Project

General

Profile

Troubleshooting for PPD

IFBeam DB Architecture

The IFBeam DB architecture is described in the IFBeam DB Architecture document

On very high level the system consists of 3 components:

  • Redundant Data Collector * Dataabse * Data access interface

Also, there are several NuMI and BNB line monitoring tools built around the system and supported by the SCD.

This document describes troubleshooting procedures for the Data Collector.

IFBeam DB Data Collector

As described in the IFBeam DB Architecture document , the Data Collector is redundant and autonomous system. Currently it consists of 3 identical instances of Data Collector. Each Data collector, in turn, consists of the Invoker and multiple Bundle Collectors. The function of the invoker is to start and keep Bundle Collectors running. Each Bundle Collector receives data from the AcNet in real time and stores the data in "flat" files on the local disk. Bundle Collectors are completely independent except that they may share the disk area where they store received data. Bundle Collector receives the list of devices to read from the Database, but once it receives it, the list is stored on the local disk so that the Collector can continue running even if the database with the device list is unavailable. Normally, flat files produced by the Collector, are transferred to dbweb3 computer and then stored to the Database. But in case the Database or the network is unavailable, data will remain buffered on the Collector's local disk and will be stored into the Database later. There is sufficient disk space on the collector computers to store several days worth of data in case of long term unavailability of the Database.

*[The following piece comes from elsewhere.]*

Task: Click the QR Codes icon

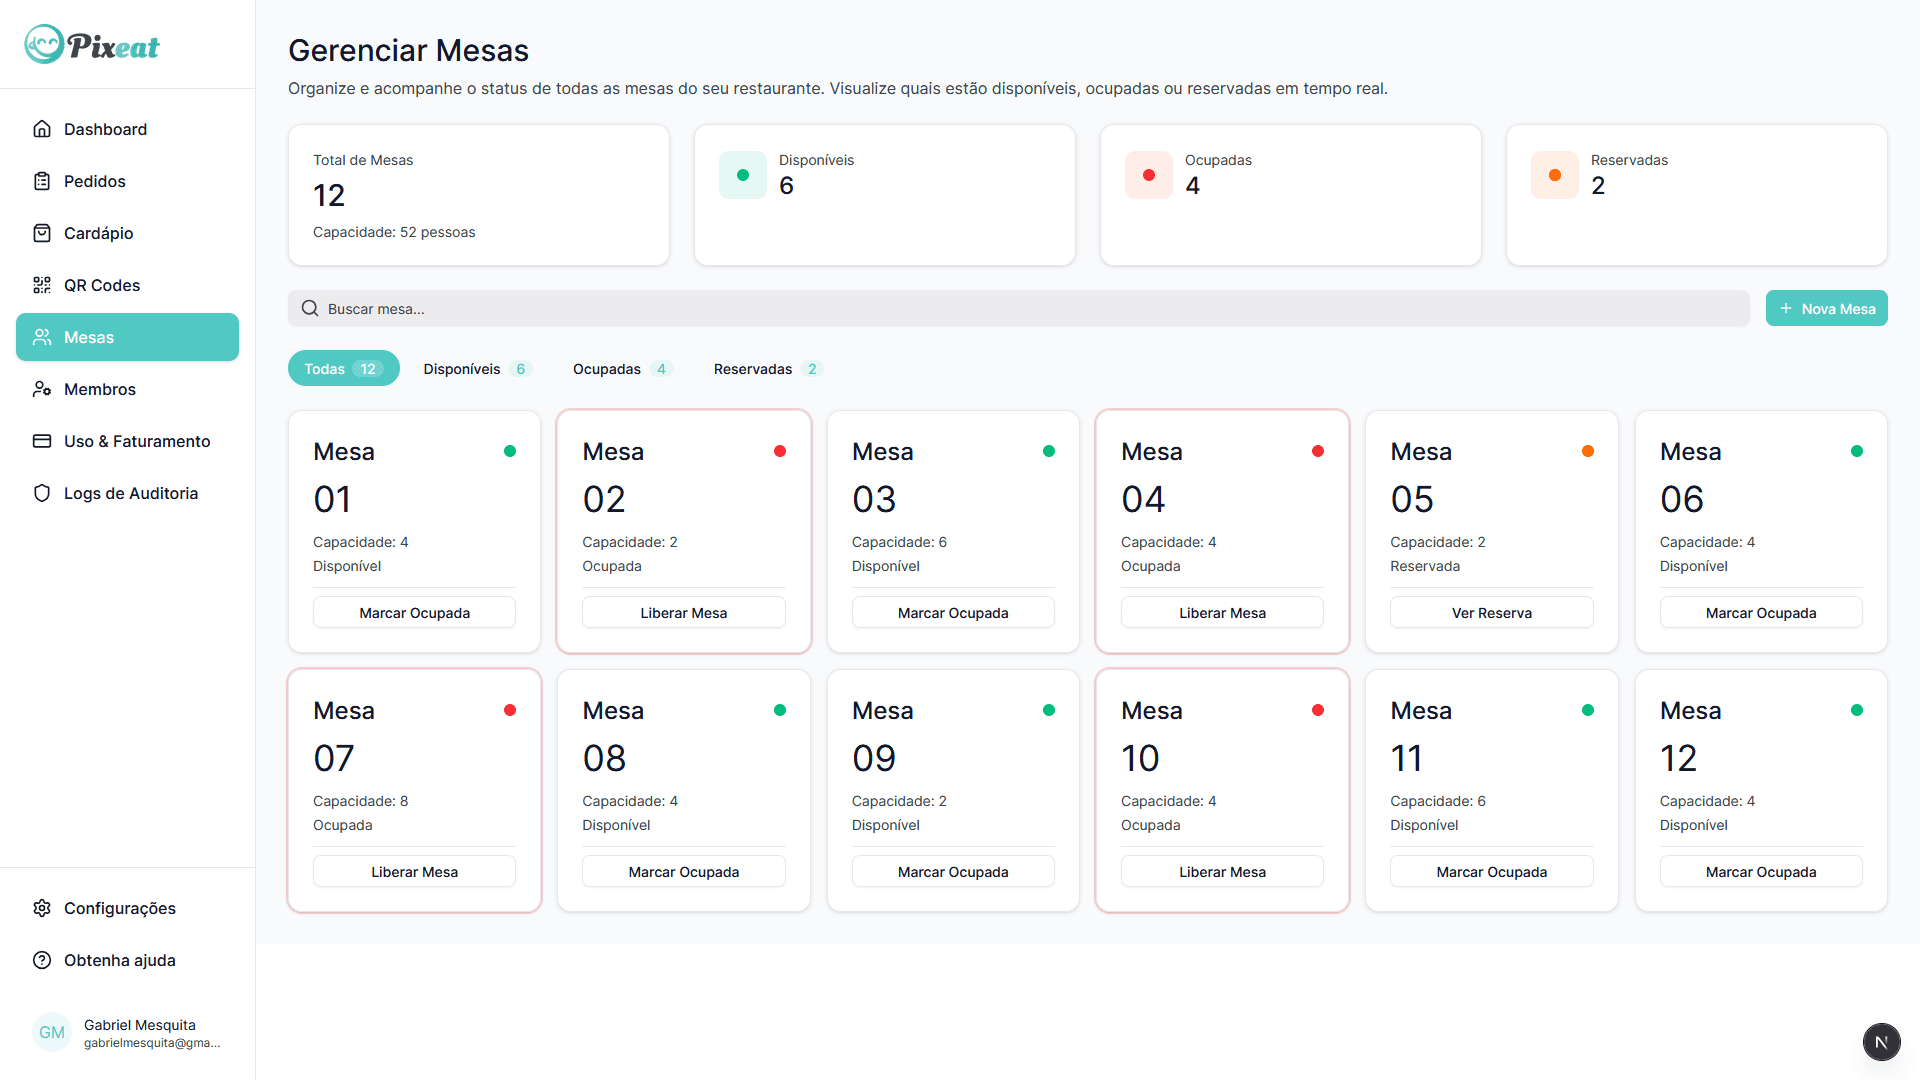Action: pos(42,285)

Because we run 3 identical instances of the Data Collector, we run 3 instances of each Bundle Collector. They are completely redundant, i.e. as long as at least one collector for the bundle is running, the system will receive all the information from the devices of the bundle.

IFBeam DB monitoring tools are web applications running on 2 redundant web servers dbweb3 and dbweb4. Every page has its "official" dbweb0-based URL. dbweb0 is an HTTP redirector, which automatically redirects the client to the server which is currently available.

Tools

IFBeam DB web interface includes 3 pages useful for monitoring and troubleshooting purposes:

System Status page shows status of every Bundle Collector, including whether it is sending "heartbeats", when was last time it closed its output file, and how many events were written into that file. Normally, files are closed after 100 events or when events stop coming. So for A9, 8F, 1D events, number of events per file should be 100. For more rare events, that number can be lower. Files should be closed "recently", depending on the frequency of the particular event.

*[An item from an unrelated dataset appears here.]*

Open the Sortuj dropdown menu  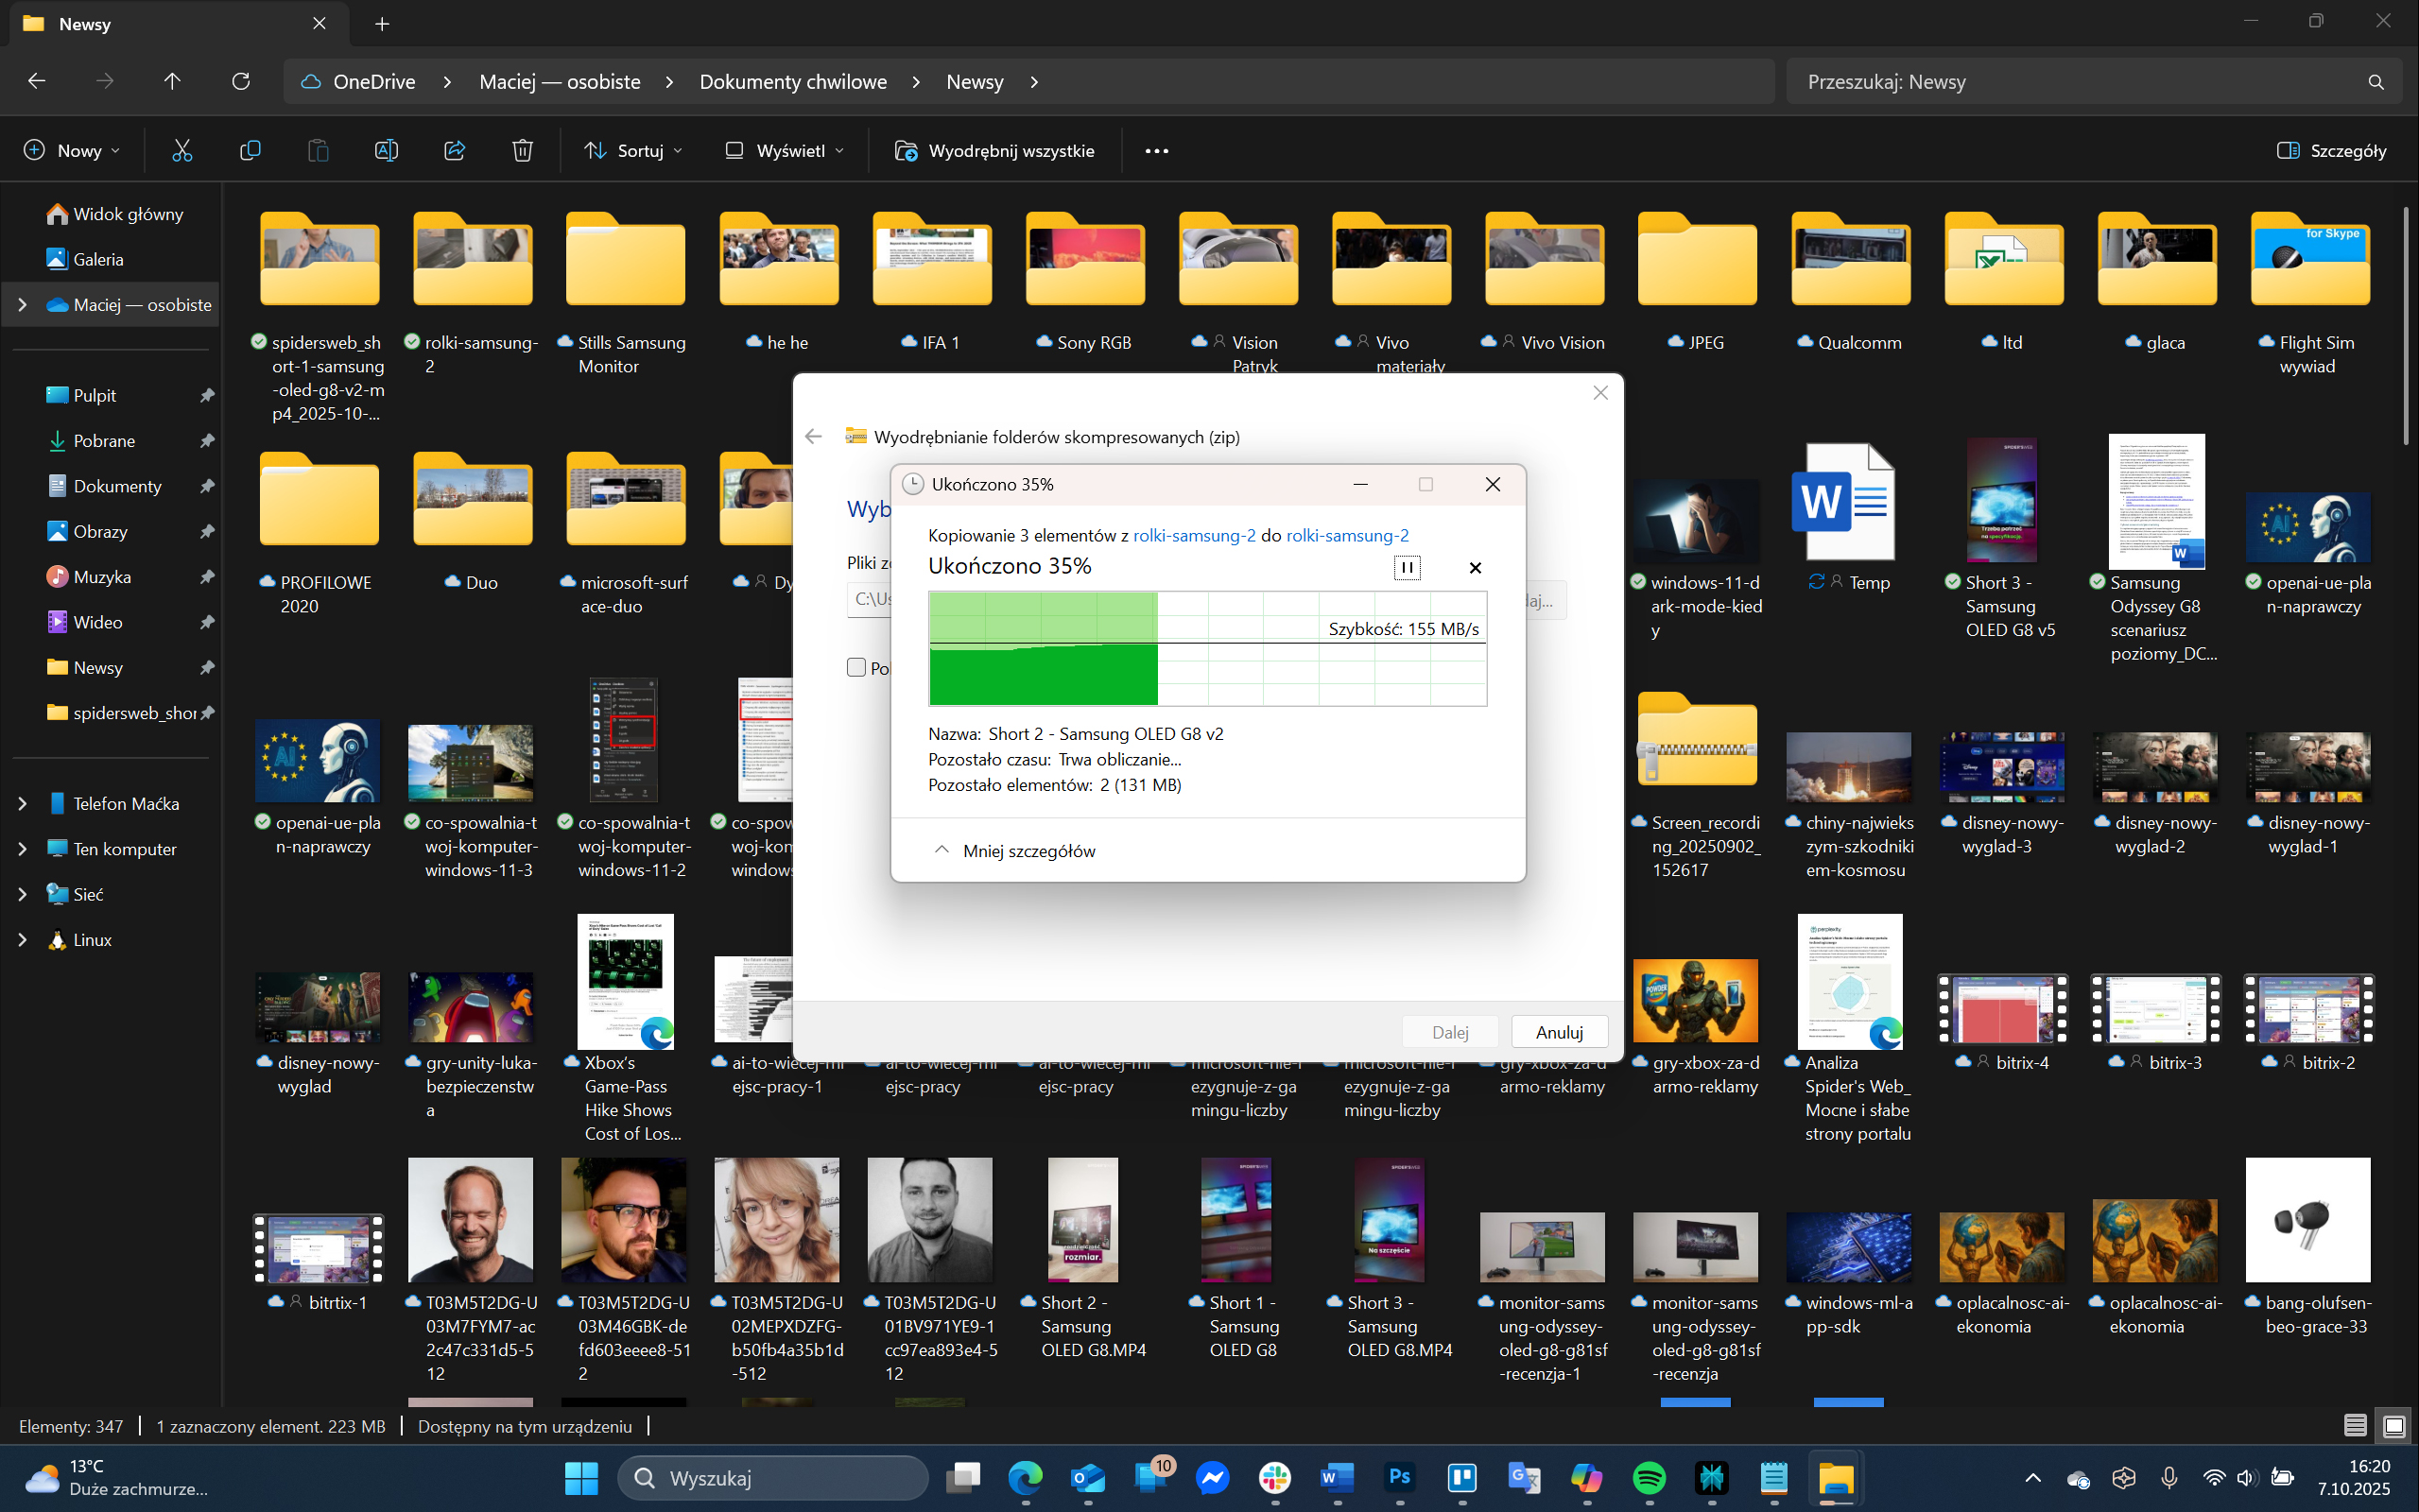[x=634, y=151]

Also, the page shows timestamps for latest events directly at the Collector, in the real time and in the historical Database. Normally, the latency of the Collector timestamp should be ~1 second, real time database - delayed by couple seconds compared to the Collector and historical DB is ~1 minute, but can be several hours. Just because there is longer than usual latency in the database does not mean that the system is losing data. The data is buffered in the flat files and eventually will be delivered to the database.

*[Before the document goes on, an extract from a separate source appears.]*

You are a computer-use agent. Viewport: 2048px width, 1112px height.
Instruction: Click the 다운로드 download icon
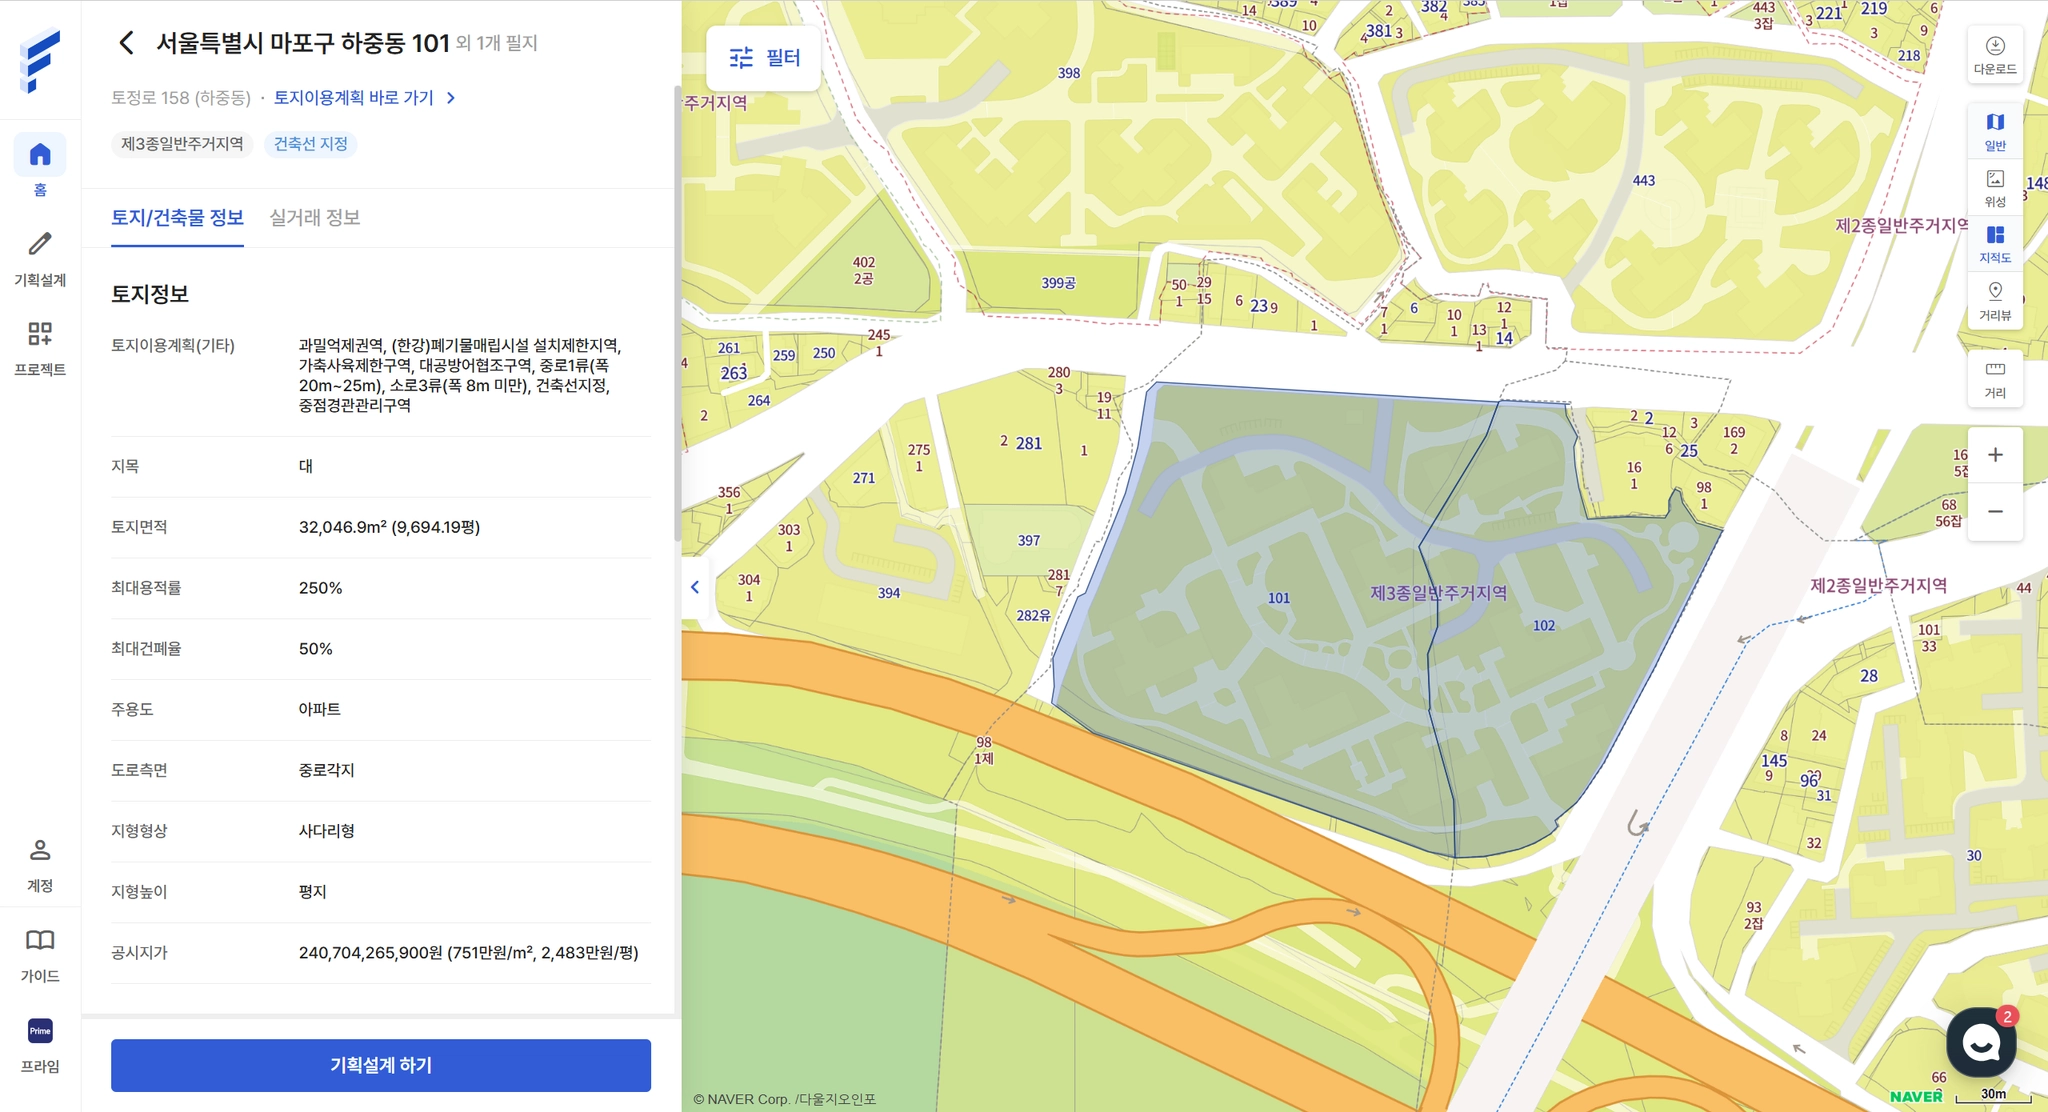[1994, 54]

Another useful part of the System Status page is the comparison of A9 event counts from the Database and from AD's Event Logger. Unless there is some Database latency, these numbers must match.

The home page shows PID and status of individual Bundle Collectors. We are also adding buttons to restart the Bundle Collectors to that page.

The dashboard shows some charts showing event frequencies, some device measurements and some database statistics.

Home page shows current status of all Bundle Collectors.

Troubleshooting

The Bundle Collector is considered to be down if

  • its status is not "running" and * timestamp of last closed file is too far in the future

If a Bundle collector is down, it may indicate a problem. However, because of the redundancy, if only 1 or 2 of 3 redundant bundle collectors are down, no action is required. However, one may want to try to restart the collector(s) which are down.

If all redundant collectors for the same bundle are down, then they need to be restarted.

If collectors are running, but there is significant latency of the real time database, then it may be an indication of a database problem.

If IFBeam DB monitoring pages do not show, try to switch back to official dbweb0 URL for the page and or reload the page. If that does not help, that means both redundant web servers dbweb3 and dbweb4 are down, and an incident needs to be created for FEF.